Start of DATA ROWS
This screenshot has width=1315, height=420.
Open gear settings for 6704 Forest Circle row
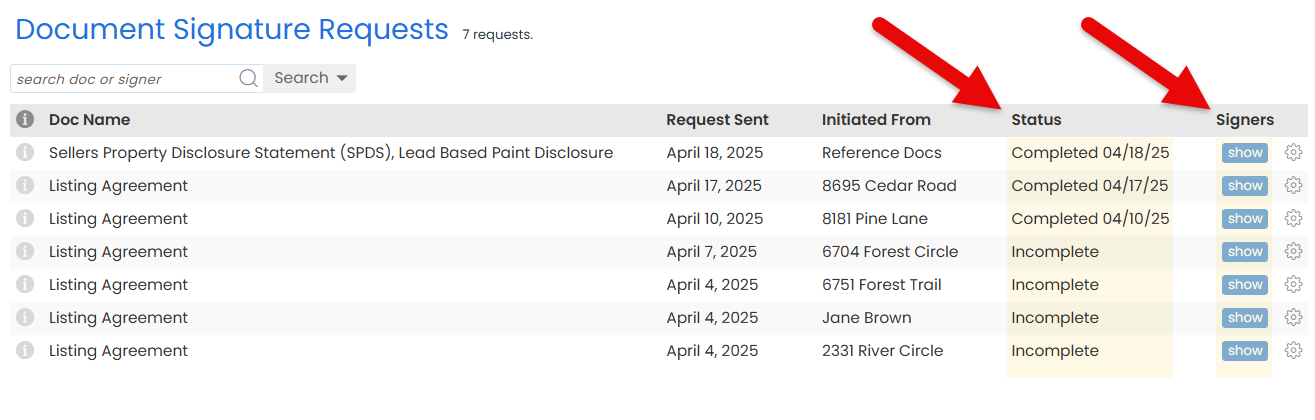(1293, 251)
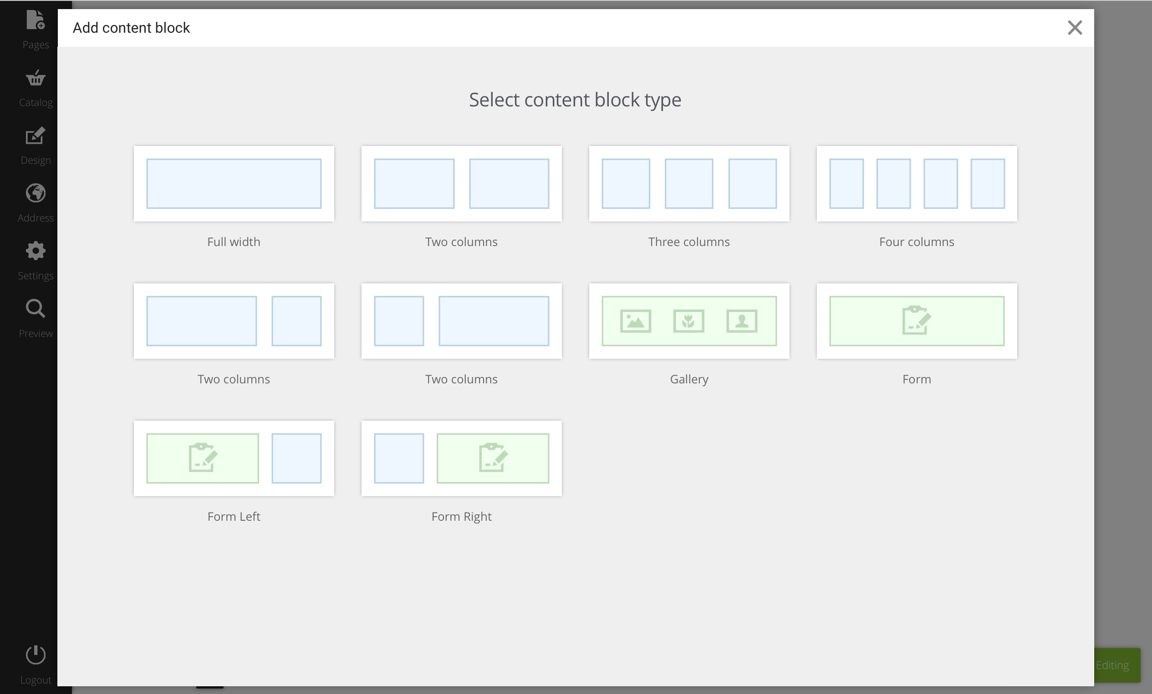Choose the equal-width Two columns layout
This screenshot has height=694, width=1152.
pos(461,184)
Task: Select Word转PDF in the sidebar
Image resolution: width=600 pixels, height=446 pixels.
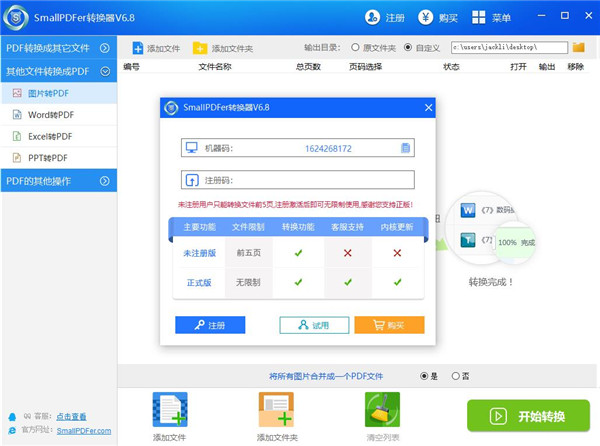Action: 44,115
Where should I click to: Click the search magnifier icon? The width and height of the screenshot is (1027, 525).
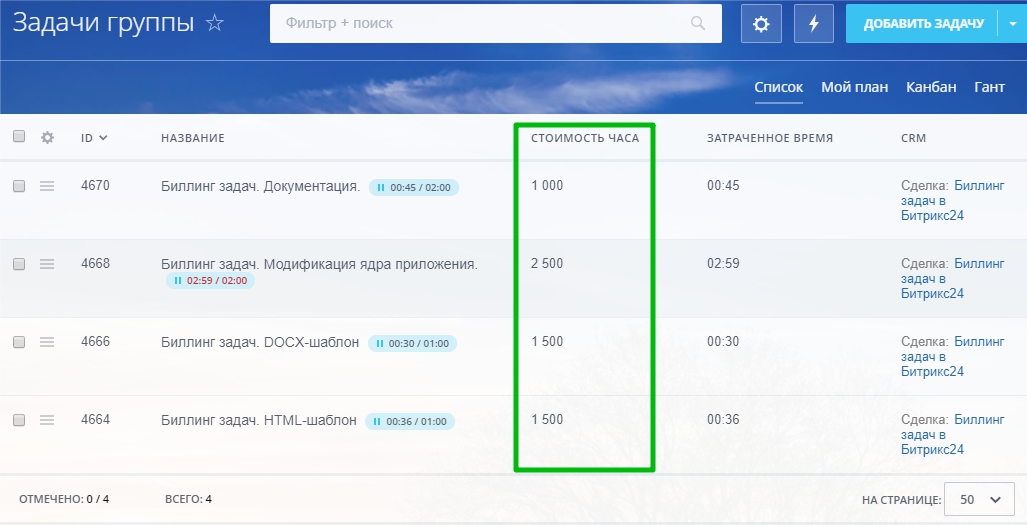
End of DATA ROWS
[GIVEN EXERCISE]: Reproduce every item above word for word, leaving out the pictures.

[REPLY TO THE EXERCISE]:
This screenshot has width=1315, height=420.
Open gear settings for 6704 Forest Circle row
(1293, 251)
Choose the equal-width Two columns layout
This screenshot has height=694, width=1152.
pos(461,184)
Task: Select Word转PDF in the sidebar
Image resolution: width=600 pixels, height=446 pixels.
Action: 44,115
Where should I click to: Click the search magnifier icon? The width and height of the screenshot is (1027, 525).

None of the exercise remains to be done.